Hacker News new | ask | show | jobs
by GaggiX 500 days ago
You can't license 20T of tokens, I guess it's hard to grasp how big these datasets are.
2 comments

"Can't" or "don't want to"?

OpenAI is talking about spending half a trillion US dollars, they have the money to license data.

In music, there is compulsory licensing and companies that use recorded music are able to make the economics work.

It needs to be repeated that these are not simply "tokens", they are the product of millions of individual people that are being appropriated for the financial gain of a very few other people.

>"Can't" or "don't want to"?

Can't. Even if someone has the money (I truly doubt), you can't contact millions of copyright owners (as you report).

Going with the flow here, does that mean if I build a little script that downloads just enough movies, songs and books from the internet I don't have to obey the current law, because it is a) too expensive, and/or b) impractical?

I'm sure you already see the folly of that argument.

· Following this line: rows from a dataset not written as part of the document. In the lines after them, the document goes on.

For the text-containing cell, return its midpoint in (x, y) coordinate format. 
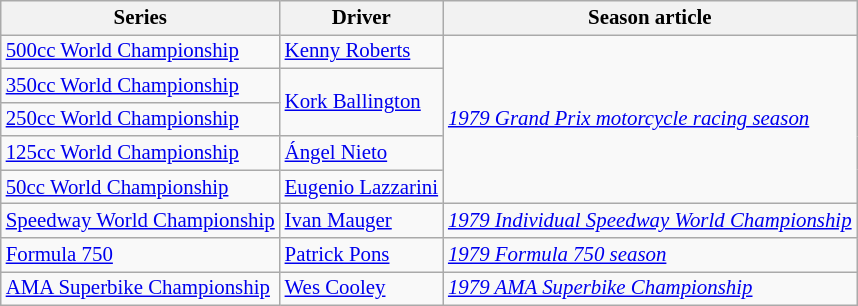
1979 AMA Superbike Championship (650, 288)
Formula 750 (140, 255)
250cc World Championship (140, 119)
Patrick Pons (362, 255)
1979 Formula 750 season (650, 255)
1979 Grand Prix motorcycle racing season (650, 118)
Kork Ballington (362, 102)
50cc World Championship (140, 187)
Wes Cooley (362, 288)
125cc World Championship (140, 153)
Kenny Roberts (362, 51)
350cc World Championship (140, 85)
Speedway World Championship (140, 221)
Series (140, 18)
Driver (362, 18)
Ivan Mauger (362, 221)
1979 Individual Speedway World Championship (650, 221)
AMA Superbike Championship (140, 288)
Season article (650, 18)
500cc World Championship (140, 51)
Eugenio Lazzarini (362, 187)
Ángel Nieto (362, 153)
Detect which cell encompasses the target text, then output its [x, y] center coordinate. 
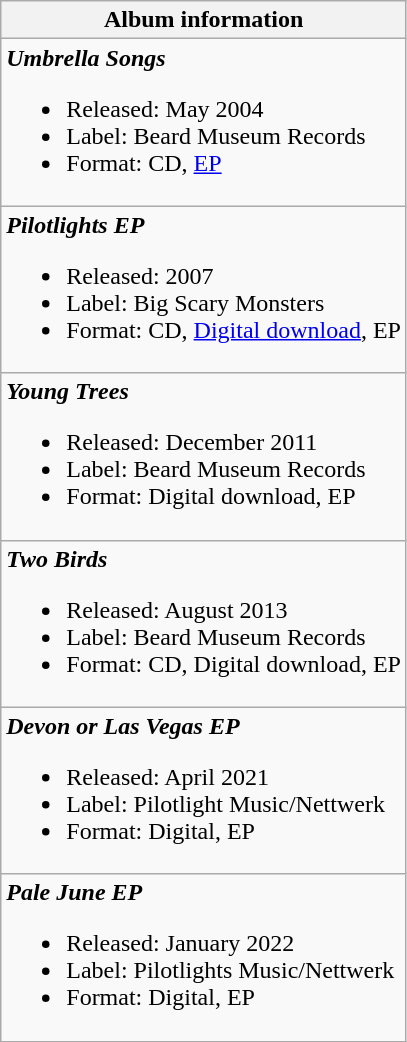
Two BirdsReleased: August 2013Label: Beard Museum RecordsFormat: CD, Digital download, EP [204, 624]
Umbrella SongsReleased: May 2004Label: Beard Museum RecordsFormat: CD, EP [204, 122]
Pale June EPReleased: January 2022Label: Pilotlights Music/NettwerkFormat: Digital, EP [204, 958]
Devon or Las Vegas EPReleased: April 2021Label: Pilotlight Music/NettwerkFormat: Digital, EP [204, 790]
Album information [204, 20]
Pilotlights EPReleased: 2007Label: Big Scary MonstersFormat: CD, Digital download, EP [204, 290]
Young TreesReleased: December 2011Label: Beard Museum RecordsFormat: Digital download, EP [204, 456]
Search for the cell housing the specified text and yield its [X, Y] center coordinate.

Anyhow, flowing on, the allegedly totally inefficient governments of this world routinely contact millions and millions of legal entities, and many of them are poorer than Microsoft, Google, or even OpenAI, yet they somehow manage. So it seems to be practical.

Of course, that does not answer the cost thing, we all know governments just print more fiat money...

So we have been told that IP is indeed property and the property owner has a right to compensation for use. Nobody ever told me that I just have to be blatant enough to be scot-free. And I guess Sony, Warner Bros., Atlantic et. al. didn't get the memo either, or why would they sue a single university student for 4.5 million dollars? [1] This seemed and was much too much for a single university student to pay. So "too expensive" is off the table, too. Weird world.

[1] the Tenenbaum case. Tenenbaum was lucky but still broke afterwards.

>I don't have to obey the current law,

There is currently no law that states it is illegal to train a model on copyrighted work.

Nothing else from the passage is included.